My Mom used to make corn fritters. They were delicious. I miss both.🥹
Mashed potato patties. We called them potato cakes. Love them. We ate potato soup a lot as a kid and cheap meal when I was in college.
Mashed potatoes mixed with some flour and braised cabbage and onions, made into patties and fried. Yum.
You forgot one that my parents had a lot when I was young and that was pork and bean sandwich with pickles, onions, and mayonnaise. They would mash the beans mix it with mayonnaise and put it on bread and eat it back then I didn’t like it. I might eat it now, but I didn’t really like legumes much back then
Thank you ❤
I ate most of these dishes when I was growing up and still make most of them now . Thee one I still make alt is gravy and biscuits
Great video.
'Sarma' is a Turkish word that means 'wrapping'. The same term is used for wine leaf wrappings.
I learned to live today by living in that era.
We'd crack an egg, mix with a little milk (if available) and throw it in as well, giving a protein component. This is called German potatoes at least by us. If you had a little ham, so much the better to potato & carrot hash.
Mac and cheese and grilled cheese sandwich back in the late 1960's and the 1970's.
HINT: To instantly make a grilled cheese taste better : sprinkle some salt on it after you take it from the frying pan.......not too much now just a little salt on top.
Grilled cheese my favorite❤
also....let us not forget good old Oscar Myer slice of baloney slathered in yellow mustard. That got me through brown bagging it in grade school.
We had a garden, zucchini was in a lot of bread items for 6 weeks every summer.
You did not mention, macaroni and tomato juice. It's based on the Mac & cheese dish. I hated it, but my mom was born in 1935, she and her family were raised on it.

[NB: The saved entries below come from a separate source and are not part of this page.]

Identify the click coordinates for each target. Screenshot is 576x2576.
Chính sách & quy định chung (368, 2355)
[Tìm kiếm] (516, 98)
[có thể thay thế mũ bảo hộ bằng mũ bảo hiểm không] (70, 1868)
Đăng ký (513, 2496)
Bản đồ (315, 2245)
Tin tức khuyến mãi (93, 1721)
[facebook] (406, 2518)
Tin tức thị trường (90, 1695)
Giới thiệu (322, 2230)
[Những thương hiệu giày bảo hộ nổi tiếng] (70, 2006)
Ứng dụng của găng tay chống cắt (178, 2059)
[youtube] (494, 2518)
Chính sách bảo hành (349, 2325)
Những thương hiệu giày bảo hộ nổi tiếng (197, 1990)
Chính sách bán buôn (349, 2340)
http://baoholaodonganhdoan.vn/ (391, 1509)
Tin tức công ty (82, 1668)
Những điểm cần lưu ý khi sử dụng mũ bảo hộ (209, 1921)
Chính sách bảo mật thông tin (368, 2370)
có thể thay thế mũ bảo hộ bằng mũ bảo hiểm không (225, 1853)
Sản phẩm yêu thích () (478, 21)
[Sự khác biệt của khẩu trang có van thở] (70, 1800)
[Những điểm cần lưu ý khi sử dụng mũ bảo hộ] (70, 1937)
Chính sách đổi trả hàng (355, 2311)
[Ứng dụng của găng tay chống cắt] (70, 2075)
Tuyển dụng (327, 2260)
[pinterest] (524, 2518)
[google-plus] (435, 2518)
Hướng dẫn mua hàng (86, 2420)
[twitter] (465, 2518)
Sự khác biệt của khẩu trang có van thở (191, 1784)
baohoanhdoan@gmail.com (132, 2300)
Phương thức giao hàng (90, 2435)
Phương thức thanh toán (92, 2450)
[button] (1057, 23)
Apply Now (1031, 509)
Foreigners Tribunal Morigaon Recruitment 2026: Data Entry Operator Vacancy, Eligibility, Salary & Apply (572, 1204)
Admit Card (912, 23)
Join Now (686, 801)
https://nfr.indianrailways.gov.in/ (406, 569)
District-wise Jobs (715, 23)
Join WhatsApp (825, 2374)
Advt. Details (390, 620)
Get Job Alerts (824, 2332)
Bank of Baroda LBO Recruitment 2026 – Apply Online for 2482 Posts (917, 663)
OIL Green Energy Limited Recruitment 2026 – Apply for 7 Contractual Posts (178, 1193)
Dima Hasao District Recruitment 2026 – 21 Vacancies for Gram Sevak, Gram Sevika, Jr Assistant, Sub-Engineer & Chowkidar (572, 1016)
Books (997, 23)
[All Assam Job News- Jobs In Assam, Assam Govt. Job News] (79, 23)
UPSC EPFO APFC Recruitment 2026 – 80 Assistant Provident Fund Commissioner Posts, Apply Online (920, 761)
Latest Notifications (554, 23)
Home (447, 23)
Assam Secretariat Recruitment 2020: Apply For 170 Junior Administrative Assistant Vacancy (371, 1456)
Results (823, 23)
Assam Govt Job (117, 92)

These are delicious meals. This is about all anyone can afford these days. We eat several of these meals. I have more things to try.
I learned how to make Corn Fritters in Home Economics Class, Junior High School 1970. 😂😊
I would have been THRILLED to eat like this when I was a kid. I question the availability of most of these foods during the depression.
No poor person during the great depression owned a FRIDGE😮
Watching this November 2024. Our local version of vegetable fritata is called Okoy in our country.
Depending on where you lived in the US determined just how deprived you were of food sources. The east coast and Midwest suffered the most. Very few families had access to the food in this video. Most of these meals are just regular 50's on through the 70's and even 80's....and EMERSION BLENDERS DIDNT EXIST.